| WRITTEN TASK |
Rewrite all of the records below, substituting "Goal" for each occurrence of "Instruction" and leaving everything else as it is.

— Start —

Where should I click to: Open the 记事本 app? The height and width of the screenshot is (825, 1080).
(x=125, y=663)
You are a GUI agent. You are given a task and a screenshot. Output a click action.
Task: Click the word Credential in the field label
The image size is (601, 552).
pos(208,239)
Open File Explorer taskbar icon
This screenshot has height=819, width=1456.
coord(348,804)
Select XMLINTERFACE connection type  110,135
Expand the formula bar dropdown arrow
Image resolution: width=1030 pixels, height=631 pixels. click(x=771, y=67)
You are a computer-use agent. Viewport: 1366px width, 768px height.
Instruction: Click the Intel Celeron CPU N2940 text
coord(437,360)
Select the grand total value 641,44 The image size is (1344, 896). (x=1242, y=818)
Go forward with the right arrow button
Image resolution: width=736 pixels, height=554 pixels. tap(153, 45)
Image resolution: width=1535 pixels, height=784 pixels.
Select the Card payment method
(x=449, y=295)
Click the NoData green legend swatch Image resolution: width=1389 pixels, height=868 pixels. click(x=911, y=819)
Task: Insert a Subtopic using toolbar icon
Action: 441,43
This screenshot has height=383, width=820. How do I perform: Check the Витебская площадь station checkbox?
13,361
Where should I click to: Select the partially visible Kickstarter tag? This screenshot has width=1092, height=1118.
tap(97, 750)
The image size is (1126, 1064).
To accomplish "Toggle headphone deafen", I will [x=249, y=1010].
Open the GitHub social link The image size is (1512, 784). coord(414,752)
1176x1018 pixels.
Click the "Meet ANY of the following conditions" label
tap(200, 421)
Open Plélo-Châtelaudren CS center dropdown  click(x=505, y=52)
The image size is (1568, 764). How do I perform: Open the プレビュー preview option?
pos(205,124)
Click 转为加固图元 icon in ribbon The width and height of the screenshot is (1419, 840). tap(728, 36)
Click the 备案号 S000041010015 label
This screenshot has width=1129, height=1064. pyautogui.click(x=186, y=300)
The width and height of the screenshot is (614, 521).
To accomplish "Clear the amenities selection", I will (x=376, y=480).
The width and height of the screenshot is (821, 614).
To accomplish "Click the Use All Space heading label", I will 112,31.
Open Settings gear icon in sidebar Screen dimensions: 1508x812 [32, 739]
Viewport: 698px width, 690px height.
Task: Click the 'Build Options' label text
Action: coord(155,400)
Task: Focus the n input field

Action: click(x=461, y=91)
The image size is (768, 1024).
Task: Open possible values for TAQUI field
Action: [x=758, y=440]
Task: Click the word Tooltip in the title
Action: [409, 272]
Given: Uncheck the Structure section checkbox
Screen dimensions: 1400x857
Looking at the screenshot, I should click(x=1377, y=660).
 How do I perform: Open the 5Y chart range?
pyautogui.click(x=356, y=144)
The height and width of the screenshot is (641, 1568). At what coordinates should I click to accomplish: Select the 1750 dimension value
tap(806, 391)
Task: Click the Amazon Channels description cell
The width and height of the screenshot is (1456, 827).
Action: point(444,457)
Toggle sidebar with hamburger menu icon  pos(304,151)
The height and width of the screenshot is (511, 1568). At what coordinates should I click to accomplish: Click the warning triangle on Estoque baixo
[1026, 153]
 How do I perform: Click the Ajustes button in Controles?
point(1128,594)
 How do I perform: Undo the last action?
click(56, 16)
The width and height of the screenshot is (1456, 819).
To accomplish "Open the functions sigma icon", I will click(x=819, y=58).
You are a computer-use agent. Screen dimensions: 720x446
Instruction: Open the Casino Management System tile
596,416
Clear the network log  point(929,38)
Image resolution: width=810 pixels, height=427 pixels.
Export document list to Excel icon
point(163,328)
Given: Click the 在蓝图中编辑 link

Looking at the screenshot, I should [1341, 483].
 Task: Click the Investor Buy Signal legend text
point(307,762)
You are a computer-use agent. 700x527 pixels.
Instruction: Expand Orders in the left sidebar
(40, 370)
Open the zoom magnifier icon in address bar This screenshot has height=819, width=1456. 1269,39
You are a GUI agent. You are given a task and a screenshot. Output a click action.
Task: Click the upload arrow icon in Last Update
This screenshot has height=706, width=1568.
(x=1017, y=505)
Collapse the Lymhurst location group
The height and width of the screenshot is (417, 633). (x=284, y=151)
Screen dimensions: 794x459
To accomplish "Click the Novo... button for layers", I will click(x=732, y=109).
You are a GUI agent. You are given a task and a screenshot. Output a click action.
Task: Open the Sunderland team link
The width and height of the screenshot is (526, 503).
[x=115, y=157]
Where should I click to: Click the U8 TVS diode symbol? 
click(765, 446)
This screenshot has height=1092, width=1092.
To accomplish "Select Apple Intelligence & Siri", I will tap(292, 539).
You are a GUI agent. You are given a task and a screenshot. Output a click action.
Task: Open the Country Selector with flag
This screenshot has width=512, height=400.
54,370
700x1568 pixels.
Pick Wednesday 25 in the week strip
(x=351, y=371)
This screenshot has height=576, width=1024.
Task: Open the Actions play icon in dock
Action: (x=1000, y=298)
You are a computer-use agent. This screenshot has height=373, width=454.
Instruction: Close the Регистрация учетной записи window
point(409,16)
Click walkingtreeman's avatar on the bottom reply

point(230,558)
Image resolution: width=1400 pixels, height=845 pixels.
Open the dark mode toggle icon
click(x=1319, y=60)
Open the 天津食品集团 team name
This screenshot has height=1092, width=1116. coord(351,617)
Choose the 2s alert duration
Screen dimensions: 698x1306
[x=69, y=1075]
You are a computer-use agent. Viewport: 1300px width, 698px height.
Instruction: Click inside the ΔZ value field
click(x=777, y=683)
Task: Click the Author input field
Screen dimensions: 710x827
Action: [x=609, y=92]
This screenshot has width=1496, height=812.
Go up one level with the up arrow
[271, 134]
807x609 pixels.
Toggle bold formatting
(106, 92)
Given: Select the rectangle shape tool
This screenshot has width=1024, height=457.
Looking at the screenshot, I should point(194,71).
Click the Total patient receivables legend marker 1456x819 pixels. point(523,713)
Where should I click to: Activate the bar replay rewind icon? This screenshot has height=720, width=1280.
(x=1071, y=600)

— End —

| RESULT BELOW |
Where should I click to: Open the 记事本 app? The height and width of the screenshot is (825, 1080).
(x=125, y=663)
You are a GUI agent. You are given a task and a screenshot. Output a click action.
Task: Click the word Credential in the field label
The image size is (601, 552).
pos(208,239)
Open File Explorer taskbar icon
This screenshot has height=819, width=1456.
coord(348,804)
Select XMLINTERFACE connection type  110,135
Expand the formula bar dropdown arrow
Image resolution: width=1030 pixels, height=631 pixels. click(x=771, y=67)
You are a computer-use agent. Viewport: 1366px width, 768px height.
Goal: Click the Intel Celeron CPU N2940 text
coord(437,360)
Select the grand total value 641,44 The image size is (1344, 896). (x=1242, y=818)
Go forward with the right arrow button
Image resolution: width=736 pixels, height=554 pixels. tap(153, 45)
Image resolution: width=1535 pixels, height=784 pixels.
Select the Card payment method
(x=449, y=295)
Click the NoData green legend swatch Image resolution: width=1389 pixels, height=868 pixels. click(x=911, y=819)
Task: Insert a Subtopic using toolbar icon
Action: 441,43
This screenshot has height=383, width=820. How do I perform: Check the Витебская площадь station checkbox?
13,361
Where should I click to: Select the partially visible Kickstarter tag? This screenshot has width=1092, height=1118.
tap(97, 750)
The image size is (1126, 1064).
To accomplish "Toggle headphone deafen", I will [x=249, y=1010].
Open the GitHub social link The image size is (1512, 784). coord(414,752)
1176x1018 pixels.
Click the "Meet ANY of the following conditions" label
tap(200, 421)
Open Plélo-Châtelaudren CS center dropdown  click(x=505, y=52)
The image size is (1568, 764). How do I perform: Open the プレビュー preview option?
pos(205,124)
Click 转为加固图元 icon in ribbon The width and height of the screenshot is (1419, 840). tap(728, 36)
Click the 备案号 S000041010015 label
This screenshot has width=1129, height=1064. pyautogui.click(x=186, y=300)
The width and height of the screenshot is (614, 521).
To accomplish "Clear the amenities selection", I will (x=376, y=480).
The width and height of the screenshot is (821, 614).
To accomplish "Click the Use All Space heading label", I will 112,31.
Open Settings gear icon in sidebar Screen dimensions: 1508x812 [32, 739]
Viewport: 698px width, 690px height.
Task: Click the 'Build Options' label text
Action: coord(155,400)
Task: Focus the n input field

Action: click(x=461, y=91)
The image size is (768, 1024).
Task: Open possible values for TAQUI field
Action: [x=758, y=440]
Task: Click the word Tooltip in the title
Action: [409, 272]
Given: Uncheck the Structure section checkbox
Screen dimensions: 1400x857
Looking at the screenshot, I should click(x=1377, y=660).
 How do I perform: Open the 5Y chart range?
pyautogui.click(x=356, y=144)
The height and width of the screenshot is (641, 1568). At what coordinates should I click to accomplish: Select the 1750 dimension value
tap(806, 391)
Task: Click the Amazon Channels description cell
The width and height of the screenshot is (1456, 827).
Action: point(444,457)
Toggle sidebar with hamburger menu icon  pos(304,151)
The height and width of the screenshot is (511, 1568). At what coordinates should I click to accomplish: Click the warning triangle on Estoque baixo
[1026, 153]
 How do I perform: Click the Ajustes button in Controles?
point(1128,594)
 How do I perform: Undo the last action?
click(56, 16)
The width and height of the screenshot is (1456, 819).
To accomplish "Open the functions sigma icon", I will click(x=819, y=58).
You are a computer-use agent. Screen dimensions: 720x446
Goal: Open the Casino Management System tile
596,416
Clear the network log  point(929,38)
Image resolution: width=810 pixels, height=427 pixels.
Export document list to Excel icon
point(163,328)
Given: Click the 在蓝图中编辑 link

Looking at the screenshot, I should [1341, 483].
 Task: Click the Investor Buy Signal legend text
point(307,762)
You are a computer-use agent. 700x527 pixels.
Goal: Expand Orders in the left sidebar
(40, 370)
Open the zoom magnifier icon in address bar This screenshot has height=819, width=1456. 1269,39
You are a GUI agent. You are given a task and a screenshot. Output a click action.
Task: Click the upload arrow icon in Last Update
This screenshot has height=706, width=1568.
(x=1017, y=505)
Collapse the Lymhurst location group
The height and width of the screenshot is (417, 633). (x=284, y=151)
Screen dimensions: 794x459
To accomplish "Click the Novo... button for layers", I will click(x=732, y=109).
You are a GUI agent. You are given a task and a screenshot. Output a click action.
Task: Open the Sunderland team link
The width and height of the screenshot is (526, 503).
[x=115, y=157]
Where should I click to: Click the U8 TVS diode symbol? 
click(765, 446)
This screenshot has height=1092, width=1092.
To accomplish "Select Apple Intelligence & Siri", I will tap(292, 539).
You are a GUI agent. You are given a task and a screenshot. Output a click action.
Task: Open the Country Selector with flag
This screenshot has width=512, height=400.
54,370
700x1568 pixels.
Pick Wednesday 25 in the week strip
(x=351, y=371)
This screenshot has height=576, width=1024.
Task: Open the Actions play icon in dock
Action: (x=1000, y=298)
You are a computer-use agent. This screenshot has height=373, width=454.
Goal: Close the Регистрация учетной записи window
point(409,16)
Click walkingtreeman's avatar on the bottom reply

point(230,558)
Image resolution: width=1400 pixels, height=845 pixels.
Open the dark mode toggle icon
click(x=1319, y=60)
Open the 天津食品集团 team name
This screenshot has height=1092, width=1116. coord(351,617)
Choose the 2s alert duration
Screen dimensions: 698x1306
[x=69, y=1075]
You are a computer-use agent. Viewport: 1300px width, 698px height.
Goal: Click inside the ΔZ value field
click(x=777, y=683)
Task: Click the Author input field
Screen dimensions: 710x827
Action: [x=609, y=92]
This screenshot has width=1496, height=812.
Go up one level with the up arrow
[271, 134]
807x609 pixels.
Toggle bold formatting
(106, 92)
Given: Select the rectangle shape tool
This screenshot has width=1024, height=457.
Looking at the screenshot, I should point(194,71).
Click the Total patient receivables legend marker 1456x819 pixels. point(523,713)
Where should I click to: Activate the bar replay rewind icon? This screenshot has height=720, width=1280.
(x=1071, y=600)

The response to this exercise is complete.